For the last 4 years, we have been talking about the importance of sentiment accuracy in social listening. When people asked: “What is sentiment accuracy?” we responded along these lines:
• 80% sentiment accuracy means: if you are given 100 posts from the web about your brand that are annotated with positive, negative or neutral sentiment, you will agree with 80 of them and disagree with 20
• 80% sentiment accuracy means: if you are given 100 positive posts from the web about your brand, only 80 will be positive; the rest will be negative, neutral or irrelevant.
We then went on to explain that 100% sentiment accuracy is not attainable because even humans do not agree among themselves. In 10%-30% of cases, there may be a lack of consensus on whether a post is positive, negative or neutral.
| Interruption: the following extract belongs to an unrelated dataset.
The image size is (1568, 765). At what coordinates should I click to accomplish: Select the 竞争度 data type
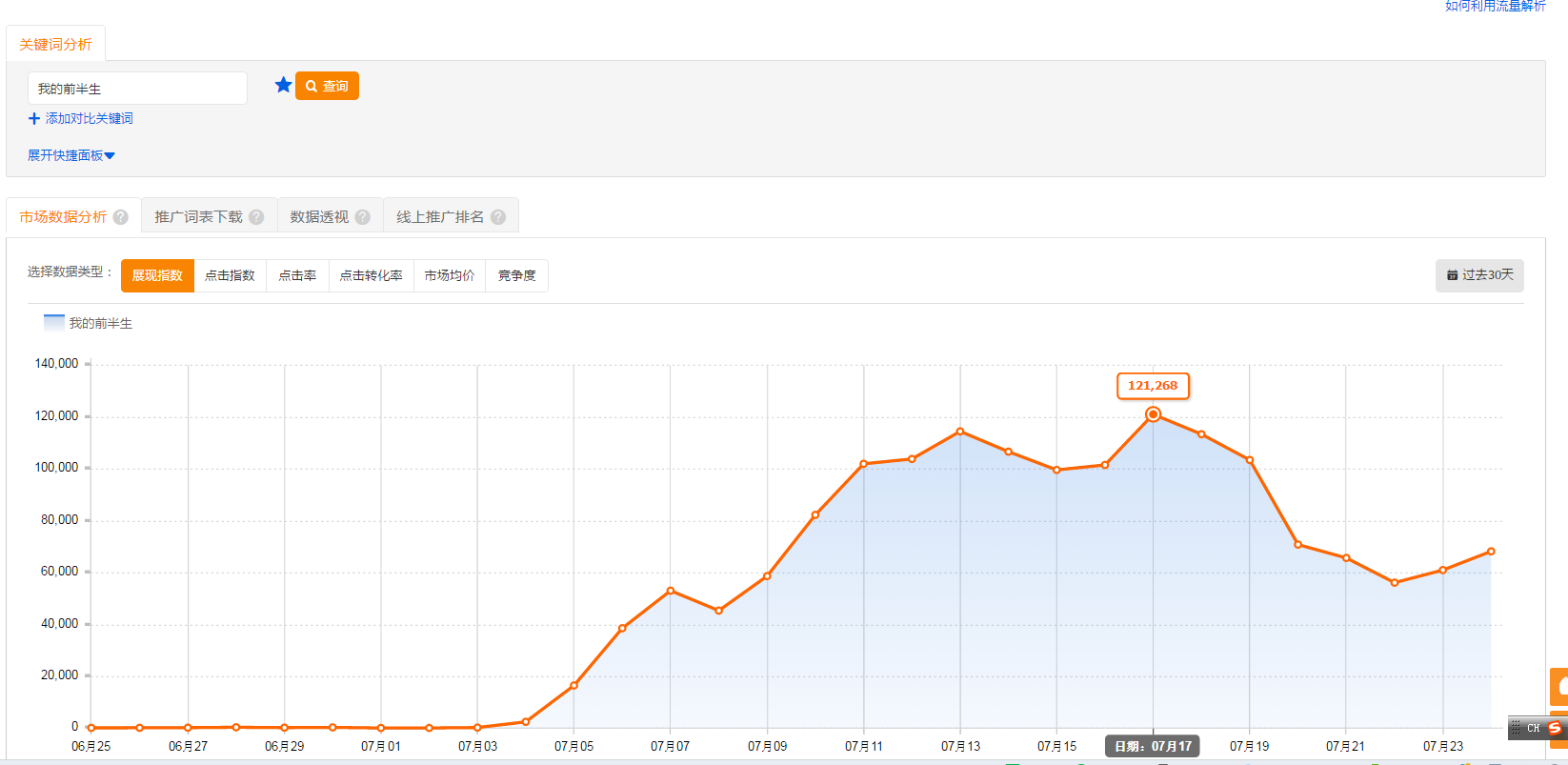[x=516, y=275]
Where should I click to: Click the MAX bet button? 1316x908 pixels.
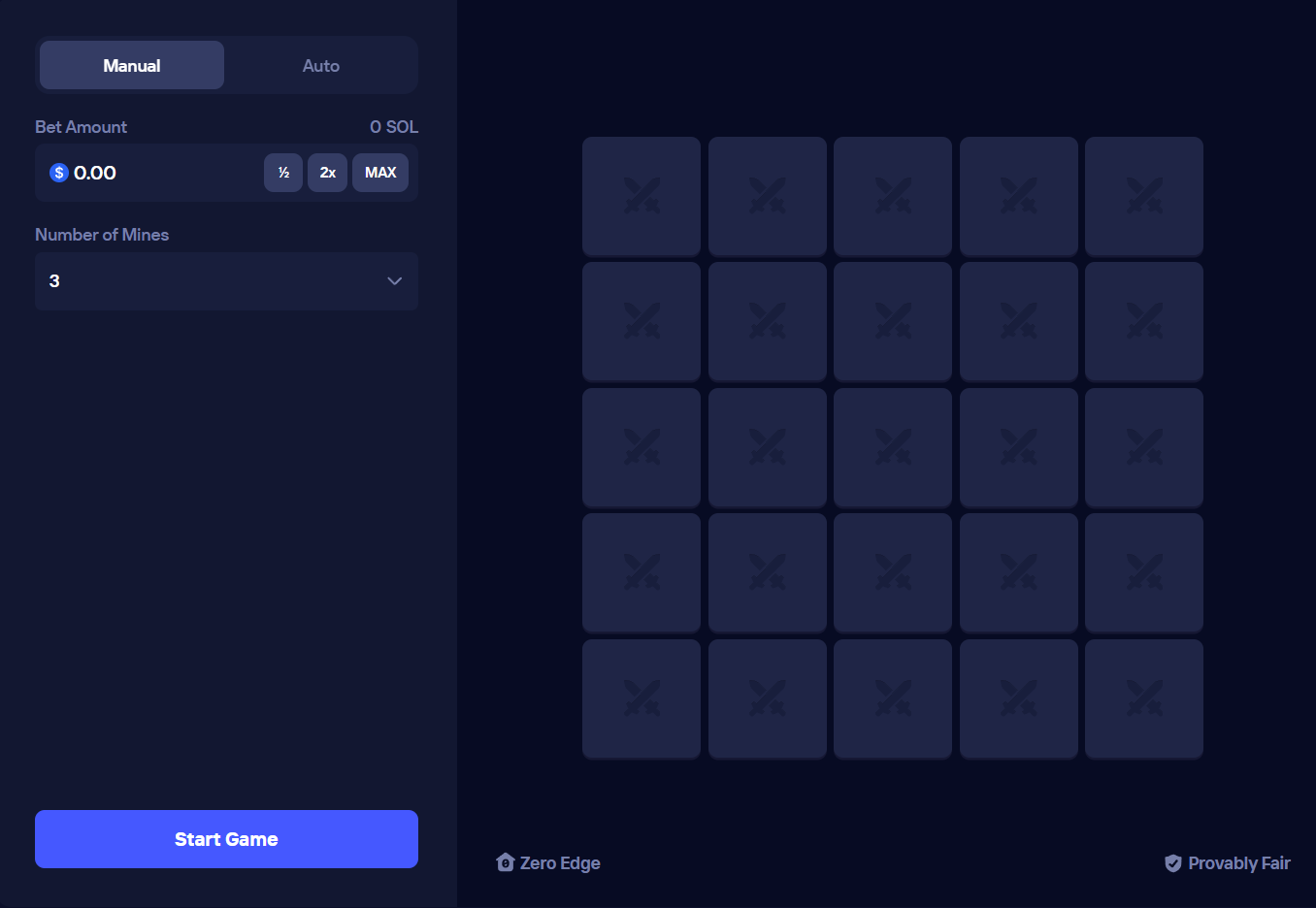point(379,172)
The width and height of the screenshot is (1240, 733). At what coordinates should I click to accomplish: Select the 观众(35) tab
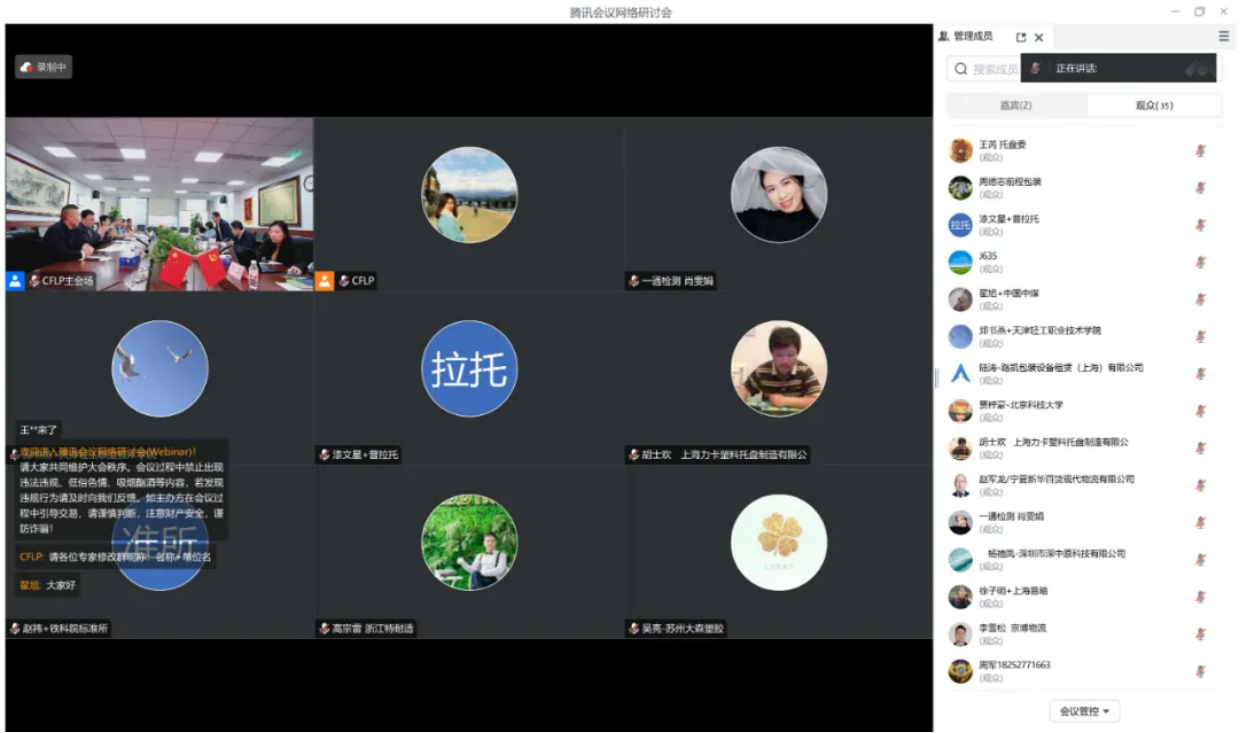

If we can accept that ambiguity will always exist, due to sarcasm and other complex forms of expression, then how do we expect a machine learning algorithm to agree with all of the humans checking the data?
Maybe at this point we should also explain that in social listening, the most popular way to check sentiment accuracy is to extract a random sample of 1000 posts and have 2-3 humans manually annotate them with sentiment. We then compare the sentiment that the algorithm has assigned to each of the posts and determine the percent agreement between all 3 human curators and the algorithm.
As clients of social media monitoring become more sophisticated, they start asking questions like: “When you say accuracy do you mean precision or recall?” If the vendor is one of the usual suspects that offer social media monitoring tools, then chances are that they will not understand the question. For them, we share here a simple Wikipedia definition: “In simple terms, high precision means that an algorithm returned substantially more relevant results than irrelevant, while high recall means that an algorithm returned most of the relevant results.” Another more detailed definition provided on Wikipedia is this:
“In a classification task, the precision for a class is the number of true positives (i.e. the number of items correctly labelled (by the algorithm) as belonging to the positive class) divided by the total number of elements labelled (by the algorithm) as belonging to the positive class (i.e. the sum of true positives and false positives - which are items incorrectly labelled as belonging to the class). Recall, in this context, is defined as the number of true positives divided by the total number of elements that actually belong to the positive class (i.e. the sum of true positives and false negatives - which are items that were not labelled as belonging to the positive class but should have been).”
Although there were previous titles given to accuracy in the past 4 years for simplicity’s sake, we know it really was “precision”. Now that the consumer insights managers started getting involved in social listening, we need to adapt the way we vendors talk and explain the new terms. Here we should add that precision and recall are not only relevant for measuring sentiment accuracy but also we can use them to measure semantic accuracy i.e. how accurately a solution can report topics and themes of online conversations.
Also, I doubt if these definitions are on the radar of ESOMAR, MRS, MRA or CASRO. If this is true, I suggest that the market research associations start defining how the accuracy of social listening data is measured for the sake of all the market research companies and clients looking for guidance. If they need help, we, the practitioners of social listening and analytics, are here to offer a helping hand in better defining the market research methods of the future.